BMO, Scotiabank, TD, CIBC, and RBC haven’t missed paying dividends on common shares since 1829, 1832, 1857, 1868, and 1870, respectively.

That is, through WWI, WWII, the Great Depression, all the U.S. and international financial crises, and with and without a central bank.

As of June 30, 2010 prices on the NYSE, their annual dividends are:
RY 3.80%, TD 3.40%, BNS 3.90%, BMO 4.70%, CM 4.90%

Whereas the big five U.S. banks (JP Morgan, Bank of America, Wells Fargo, Citigroup and Goldman Sachs)  are only paying:
JPM 0.50%, BAC 0.30%, WFC 0.70%, C 0%, GS 1.00%

They are also listed on the Toronto Stock Exchange, so you can buy in Canadian dollars to hedge against a declining USD, when appropriate.

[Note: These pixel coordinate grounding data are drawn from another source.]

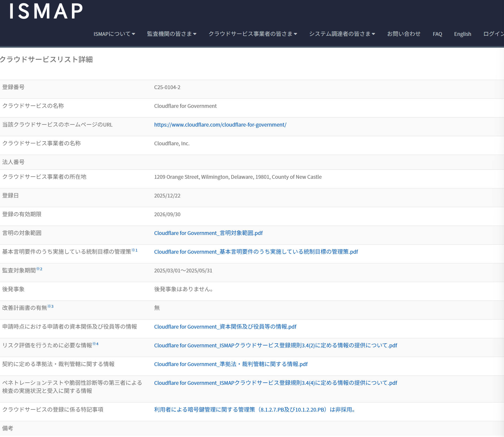Open the 登録規則3.4(4) information PDF
The width and height of the screenshot is (504, 437).
pos(275,383)
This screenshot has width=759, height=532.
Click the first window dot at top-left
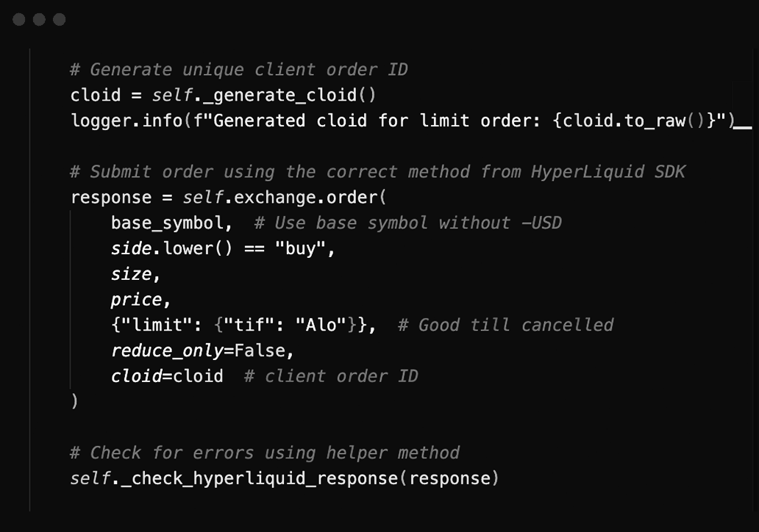coord(19,20)
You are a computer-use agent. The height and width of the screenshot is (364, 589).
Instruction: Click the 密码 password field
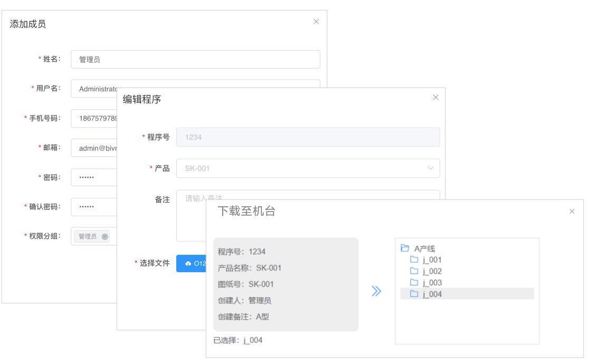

In February 2009, I wrote how the Big Five Canadian banks were on pace to dwarf the five biggest U.S. banks, with the the five biggest U.S. banks having twice the market capitalization of the five biggest Canadian banks, despite the U.S. economy being nine times the size of the Canadian economy.

As of the end of June 2010, the five biggest U.S. banks are still less than three times the market capitalization of the five biggest Canadian banks.